Innanzitutto, i fatti sui quali si sono chinati i giudici d’appello sono riferiti a quattro contestazioni d'abuso d'ufficio e falso nei bilanci del Comune e di altri atti (reati contestati a ex sindaci e loro vice, a funzionari comunali e revisori contabili), a una ipotesi di corruzione (accusa a due dirigenti del comune) e contestazioni di false comunicazioni sociali nei bilanci della casa da gioco dell'enclave (a carico di dure dirigenti comunali). Accuse cancellate dai giudici milanesi che hanno sposato in toto le argomentazioni del gup Andrea Giudici con considerazioni in punta di diritto che sono ineccepibili e che nello stesso tempo sembrano indicare quale potrà essere la conclusione del processo ancora in essere davanti al collegio giudicante del Tribunale di Como: un colpo di spugna senza (eventualmente) condannati e senza (eventualmente anche in questo caso) assolti.

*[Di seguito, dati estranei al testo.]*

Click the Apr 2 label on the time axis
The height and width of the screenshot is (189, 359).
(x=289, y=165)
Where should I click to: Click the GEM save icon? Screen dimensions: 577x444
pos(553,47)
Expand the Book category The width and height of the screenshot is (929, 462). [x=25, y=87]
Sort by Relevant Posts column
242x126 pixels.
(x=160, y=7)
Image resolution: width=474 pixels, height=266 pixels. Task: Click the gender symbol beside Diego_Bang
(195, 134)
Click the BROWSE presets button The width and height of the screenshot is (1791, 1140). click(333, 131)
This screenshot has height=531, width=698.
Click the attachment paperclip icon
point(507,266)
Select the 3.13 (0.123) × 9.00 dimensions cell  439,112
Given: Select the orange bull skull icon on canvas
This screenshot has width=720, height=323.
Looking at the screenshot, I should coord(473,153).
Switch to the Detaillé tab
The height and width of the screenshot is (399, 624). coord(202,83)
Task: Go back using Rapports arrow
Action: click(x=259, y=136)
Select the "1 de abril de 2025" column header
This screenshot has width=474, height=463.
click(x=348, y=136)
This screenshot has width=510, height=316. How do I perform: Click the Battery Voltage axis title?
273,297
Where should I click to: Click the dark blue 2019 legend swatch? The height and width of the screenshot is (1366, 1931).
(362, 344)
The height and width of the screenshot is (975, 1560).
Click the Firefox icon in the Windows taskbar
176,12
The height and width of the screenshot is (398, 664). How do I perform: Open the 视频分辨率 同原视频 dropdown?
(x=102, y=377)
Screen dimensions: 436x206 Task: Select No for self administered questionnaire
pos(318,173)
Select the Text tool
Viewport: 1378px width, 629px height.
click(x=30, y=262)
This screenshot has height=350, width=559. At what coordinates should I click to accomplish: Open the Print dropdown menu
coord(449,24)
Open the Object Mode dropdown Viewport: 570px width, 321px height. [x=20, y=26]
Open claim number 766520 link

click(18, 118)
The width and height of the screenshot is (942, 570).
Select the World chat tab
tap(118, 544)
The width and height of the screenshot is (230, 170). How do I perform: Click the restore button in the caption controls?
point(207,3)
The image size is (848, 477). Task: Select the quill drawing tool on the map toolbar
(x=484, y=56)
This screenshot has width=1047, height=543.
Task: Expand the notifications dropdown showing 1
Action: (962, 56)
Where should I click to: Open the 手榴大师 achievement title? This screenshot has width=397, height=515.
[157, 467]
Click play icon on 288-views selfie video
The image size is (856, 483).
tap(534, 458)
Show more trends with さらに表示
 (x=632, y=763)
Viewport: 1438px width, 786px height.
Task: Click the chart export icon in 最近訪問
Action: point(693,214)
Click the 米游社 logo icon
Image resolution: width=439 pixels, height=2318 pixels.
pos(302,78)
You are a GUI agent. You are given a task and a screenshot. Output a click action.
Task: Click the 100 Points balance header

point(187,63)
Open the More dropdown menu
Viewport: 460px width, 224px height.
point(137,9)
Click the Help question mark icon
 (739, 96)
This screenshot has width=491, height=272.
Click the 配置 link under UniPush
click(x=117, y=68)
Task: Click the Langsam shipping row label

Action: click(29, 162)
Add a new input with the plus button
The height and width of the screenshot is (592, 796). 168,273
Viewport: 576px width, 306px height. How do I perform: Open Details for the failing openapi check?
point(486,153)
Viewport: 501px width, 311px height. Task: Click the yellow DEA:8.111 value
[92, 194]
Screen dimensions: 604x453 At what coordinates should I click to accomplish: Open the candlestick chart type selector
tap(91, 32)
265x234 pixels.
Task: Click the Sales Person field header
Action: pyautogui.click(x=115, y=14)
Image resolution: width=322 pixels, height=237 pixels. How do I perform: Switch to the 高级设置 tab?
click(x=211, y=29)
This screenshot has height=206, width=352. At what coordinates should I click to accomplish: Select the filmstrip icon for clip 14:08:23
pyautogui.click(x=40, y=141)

Per i giudici milanesi i reati di abuso d'ufficio sono estinti per intervenuta prescrizione, mentre i falsi in bilancio non sono più previsti dalla legge come reato. Inoltre, per tutti i capi di imputazione appellati è intervenuta la riforma Cartabia (la ministra della Giustizia nel governo Draghi, nonché ex presidente della Corte Costituzionale) che stabilisce come il gup deve pronunciare sentenza di non luogo a procedere se “gli elementi acquisiti non consentono di formulare una ragionevole previsione di condanna”. Una norma molto discussa in quanto sottrae il giudizio dal contraddittorio in aula. Per quanto riguarda l'ipotesi di corruzione (favori reciproci, per l'accusa, fra i due dirigenti comunali) si basa su alcune intercettazioni che erano state autorizzate per i reati di peculato e bancarotta. Di conseguenza le conversazioni su cui si fonda l'accusa sono inutilizzabili in sede di processo. A questo punto dal voluminoso fascicolo giudiziario resta in discussione solo il reato di bancarotta.